A lo menos, Con ese pecado que cometes, ¿no pones en gran peligro y duda tu salvación eterna? ¿Y es tal este negocio que así puede arriesgarse? «No se trata de una casa, de una ciudad, de un cargo; se trata —dice San Juan Crisóstomo— de padecer una eternidad de tormentos y de perder la gloria perdurable» (9). Y este negocio, que para ti lo es todo, ¿quieres arriesgarlo en un puede ser?
«¿Quién sabe —replicas—, quién sabe si me condenaré? Ya espero que Dios, más tarde, me perdonará.»
Pero ¿y entre tanto?... Entre tanto, por ti mismo te condenas al infierno.
¿Te arrojarías a un pozo diciendo:
tal vez me libraré de la muerte? Seguramente que no. Pues ¿cómo fundas tu eterna salvación en tan débil esperanza, en un quién sabe?
¡Oh! ¡Cuántos por esa maldita, falsa esperanza se han condenado!... ¿No sabes que la esperanza de los obstinados en pecar no es tal esperanza, sino presunción y engaño, que no promueven la misericordia de Dios, antes bien provocan su enojo?
Si dices que ahora no confías en resistir a las tentaciones y a la pasión dominante, ¿cómo resistirás luego, cuando en vez de aumentarse te falte la fuerza por el hábito de pecar? Pues, por una parte, el alma estará más ciega y más endurecida en su maldad, y por otra, carecerá del auxilio divino...

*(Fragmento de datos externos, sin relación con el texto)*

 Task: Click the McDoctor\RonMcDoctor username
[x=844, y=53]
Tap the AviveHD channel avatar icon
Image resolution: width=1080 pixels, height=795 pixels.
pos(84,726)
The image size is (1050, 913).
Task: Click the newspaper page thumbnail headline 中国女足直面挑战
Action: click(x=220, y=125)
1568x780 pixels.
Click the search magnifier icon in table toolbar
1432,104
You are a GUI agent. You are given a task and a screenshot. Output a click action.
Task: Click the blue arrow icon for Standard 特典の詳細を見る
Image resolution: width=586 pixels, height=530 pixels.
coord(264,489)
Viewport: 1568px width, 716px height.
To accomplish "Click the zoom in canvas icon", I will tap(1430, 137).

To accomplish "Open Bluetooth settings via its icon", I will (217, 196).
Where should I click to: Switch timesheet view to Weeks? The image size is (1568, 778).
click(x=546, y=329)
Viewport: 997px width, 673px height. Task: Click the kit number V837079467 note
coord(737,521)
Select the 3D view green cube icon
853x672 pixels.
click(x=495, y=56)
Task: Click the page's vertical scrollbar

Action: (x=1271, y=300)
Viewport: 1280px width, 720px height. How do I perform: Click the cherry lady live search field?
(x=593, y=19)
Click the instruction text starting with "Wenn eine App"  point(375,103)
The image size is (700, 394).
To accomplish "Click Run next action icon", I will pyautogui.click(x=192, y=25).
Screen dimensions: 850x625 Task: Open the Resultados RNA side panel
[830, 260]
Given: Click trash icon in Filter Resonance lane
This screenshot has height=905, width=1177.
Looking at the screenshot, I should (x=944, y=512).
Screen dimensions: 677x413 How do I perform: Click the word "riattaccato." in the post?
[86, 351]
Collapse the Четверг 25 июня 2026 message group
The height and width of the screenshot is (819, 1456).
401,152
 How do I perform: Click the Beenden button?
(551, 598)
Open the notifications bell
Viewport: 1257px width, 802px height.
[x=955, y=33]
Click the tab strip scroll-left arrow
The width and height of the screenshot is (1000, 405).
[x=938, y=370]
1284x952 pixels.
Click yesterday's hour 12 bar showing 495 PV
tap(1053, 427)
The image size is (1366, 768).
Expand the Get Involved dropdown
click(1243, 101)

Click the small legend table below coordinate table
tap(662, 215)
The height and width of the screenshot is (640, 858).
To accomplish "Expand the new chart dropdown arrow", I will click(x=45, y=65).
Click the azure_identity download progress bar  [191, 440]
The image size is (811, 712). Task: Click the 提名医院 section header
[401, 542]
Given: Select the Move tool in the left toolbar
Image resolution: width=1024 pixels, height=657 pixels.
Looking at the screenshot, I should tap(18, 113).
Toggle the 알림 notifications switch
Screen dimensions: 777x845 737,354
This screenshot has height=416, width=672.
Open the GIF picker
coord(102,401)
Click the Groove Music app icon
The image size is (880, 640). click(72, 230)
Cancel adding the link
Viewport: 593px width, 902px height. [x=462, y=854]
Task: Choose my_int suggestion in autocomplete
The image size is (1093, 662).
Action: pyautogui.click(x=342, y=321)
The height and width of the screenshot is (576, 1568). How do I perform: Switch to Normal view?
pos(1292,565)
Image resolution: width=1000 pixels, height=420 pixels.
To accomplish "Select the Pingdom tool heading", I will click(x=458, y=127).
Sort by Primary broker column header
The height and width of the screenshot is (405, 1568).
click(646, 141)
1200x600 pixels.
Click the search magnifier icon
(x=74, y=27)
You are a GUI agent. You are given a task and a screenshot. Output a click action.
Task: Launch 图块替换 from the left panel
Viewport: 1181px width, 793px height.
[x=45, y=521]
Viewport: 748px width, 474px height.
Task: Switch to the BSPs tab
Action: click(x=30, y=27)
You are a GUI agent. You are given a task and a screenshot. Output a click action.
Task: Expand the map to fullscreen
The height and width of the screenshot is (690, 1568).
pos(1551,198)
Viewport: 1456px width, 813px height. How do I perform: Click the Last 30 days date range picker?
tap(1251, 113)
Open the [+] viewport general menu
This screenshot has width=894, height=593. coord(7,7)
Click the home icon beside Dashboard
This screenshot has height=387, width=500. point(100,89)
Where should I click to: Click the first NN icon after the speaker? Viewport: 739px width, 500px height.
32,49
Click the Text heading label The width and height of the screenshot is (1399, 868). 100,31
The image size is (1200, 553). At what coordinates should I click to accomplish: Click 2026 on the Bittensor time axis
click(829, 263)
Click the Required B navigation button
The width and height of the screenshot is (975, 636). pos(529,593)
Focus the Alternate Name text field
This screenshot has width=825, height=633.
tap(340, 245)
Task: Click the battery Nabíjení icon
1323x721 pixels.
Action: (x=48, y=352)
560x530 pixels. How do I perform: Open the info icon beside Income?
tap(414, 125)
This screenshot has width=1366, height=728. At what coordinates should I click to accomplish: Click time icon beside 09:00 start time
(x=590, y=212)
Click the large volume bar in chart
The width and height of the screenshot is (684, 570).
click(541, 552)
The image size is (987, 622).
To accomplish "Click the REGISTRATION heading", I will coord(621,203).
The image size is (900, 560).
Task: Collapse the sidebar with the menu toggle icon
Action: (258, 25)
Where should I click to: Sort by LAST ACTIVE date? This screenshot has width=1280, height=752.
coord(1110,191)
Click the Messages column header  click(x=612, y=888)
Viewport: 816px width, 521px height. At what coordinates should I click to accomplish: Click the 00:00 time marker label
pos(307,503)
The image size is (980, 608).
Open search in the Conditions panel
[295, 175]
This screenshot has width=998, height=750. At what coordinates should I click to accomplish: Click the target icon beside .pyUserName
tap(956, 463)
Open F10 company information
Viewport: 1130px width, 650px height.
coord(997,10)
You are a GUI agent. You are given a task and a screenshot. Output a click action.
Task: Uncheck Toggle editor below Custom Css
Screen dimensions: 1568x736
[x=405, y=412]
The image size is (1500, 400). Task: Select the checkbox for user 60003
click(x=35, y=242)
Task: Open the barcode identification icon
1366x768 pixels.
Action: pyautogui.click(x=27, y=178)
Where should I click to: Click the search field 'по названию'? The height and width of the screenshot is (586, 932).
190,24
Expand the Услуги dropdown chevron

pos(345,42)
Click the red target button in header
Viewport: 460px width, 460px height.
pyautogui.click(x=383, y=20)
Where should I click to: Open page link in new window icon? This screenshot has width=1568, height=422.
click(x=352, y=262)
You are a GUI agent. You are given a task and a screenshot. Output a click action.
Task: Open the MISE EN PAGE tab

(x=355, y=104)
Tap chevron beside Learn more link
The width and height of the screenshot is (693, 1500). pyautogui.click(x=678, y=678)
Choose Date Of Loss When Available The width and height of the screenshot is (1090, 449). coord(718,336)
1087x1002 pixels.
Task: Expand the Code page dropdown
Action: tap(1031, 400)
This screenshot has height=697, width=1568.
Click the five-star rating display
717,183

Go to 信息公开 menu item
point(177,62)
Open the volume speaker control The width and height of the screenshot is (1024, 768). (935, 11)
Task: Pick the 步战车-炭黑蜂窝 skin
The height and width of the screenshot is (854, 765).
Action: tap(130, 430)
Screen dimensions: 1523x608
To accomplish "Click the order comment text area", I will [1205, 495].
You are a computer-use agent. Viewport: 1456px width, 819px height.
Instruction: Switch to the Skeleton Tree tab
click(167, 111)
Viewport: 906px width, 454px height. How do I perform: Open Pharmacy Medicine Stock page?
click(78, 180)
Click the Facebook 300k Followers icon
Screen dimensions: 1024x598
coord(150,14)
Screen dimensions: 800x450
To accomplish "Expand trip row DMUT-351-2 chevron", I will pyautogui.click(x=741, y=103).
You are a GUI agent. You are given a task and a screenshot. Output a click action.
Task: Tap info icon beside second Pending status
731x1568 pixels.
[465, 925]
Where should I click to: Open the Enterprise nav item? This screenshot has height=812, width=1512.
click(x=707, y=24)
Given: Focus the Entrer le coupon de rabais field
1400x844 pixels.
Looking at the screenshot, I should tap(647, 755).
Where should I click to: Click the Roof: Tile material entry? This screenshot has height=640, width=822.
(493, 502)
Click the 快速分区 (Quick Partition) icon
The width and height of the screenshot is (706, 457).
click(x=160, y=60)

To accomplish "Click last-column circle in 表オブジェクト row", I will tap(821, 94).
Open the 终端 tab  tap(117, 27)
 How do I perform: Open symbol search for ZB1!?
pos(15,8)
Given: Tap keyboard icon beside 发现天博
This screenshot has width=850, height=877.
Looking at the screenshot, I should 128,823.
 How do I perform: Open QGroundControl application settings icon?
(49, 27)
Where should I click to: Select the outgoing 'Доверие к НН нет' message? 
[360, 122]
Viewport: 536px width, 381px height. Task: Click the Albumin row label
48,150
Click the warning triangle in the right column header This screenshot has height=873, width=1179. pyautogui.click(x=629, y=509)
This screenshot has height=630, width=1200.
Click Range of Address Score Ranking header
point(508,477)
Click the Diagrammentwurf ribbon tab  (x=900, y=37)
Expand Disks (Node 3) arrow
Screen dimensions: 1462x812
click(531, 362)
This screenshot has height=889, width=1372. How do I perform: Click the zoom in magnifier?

¿Acaso esperas que Dios haya de acrecentarte sus luces y gracias después que tú hayas aumentado sin límite tus faltas y pecados?
- Sane supra omnem errorem est disimulare negotium aeternae salutis.
- Periise semel, aeternum est.
- De immortalibus supliciis, de coelestis regni amissione res agitur.
AFECTOS Y SÚPLICAS
¡Ah Jesús mío! Atendiendo a la muerte que por mí padeciste, aumentad mi esperanza. Temo que, en el fin de mi vida, el demonio quiera inspirarme desesperación espantosa en vista de las innumerables traiciones que para con Vos he cometido. ¡Cuántas promesas he hecho de no ofenderos más, movido por las luces que me habéis dado, y luego he vuelto a apartarme de Vos esperando que me perdonaríais!
De suerte que no me habéis castigado, ¡y por eso mismo os he ofendido tanto! ¡Porque habéis tenido piedad de mí, os hice todavía mayores ultrajes!
Dadme, Redentor mío, antes que salga de esta vida, profundo y verdadero dolor de mis pecados. Duéleme, ¡oh Suma Bondad!, de haberos ofendido, y prometo firmemente antes morir mil veces que apartarme de Vos...
Mas, entre tanto, permitid que oiga aquellas palabras que dijisteis a la Magdalena: "Tus pecados están perdonados",(Lc., 7, 48), e inspiradme gran dolor de mis culpas antes que llegué el trance de la muerte. De no ser así, temo que ese trance habrá de traerme inquietud y desdicha. En aquel solemne instante, no me cause espanto tu presencia, ¡oh Jesús mío crucificado! (Jer., 17, 17).
Si muriese ahora, antes de llorar mis culpas, antes de amaros, vuestras llagas y vuestra Sangre más bien me darían temor que esperanza. No os pido, pues, consuelo y bienes de la tierra en lo que me reste de vida. Os pido sólo amor y dolor. Oídme, amadísimo Salvador mío, por aquel amor que os hizo sacrificar por mí la vida en el Calvario...
¡María, Madre mía, alcanzadme estas gracias, unidas a la de perseverar hasta la muerte!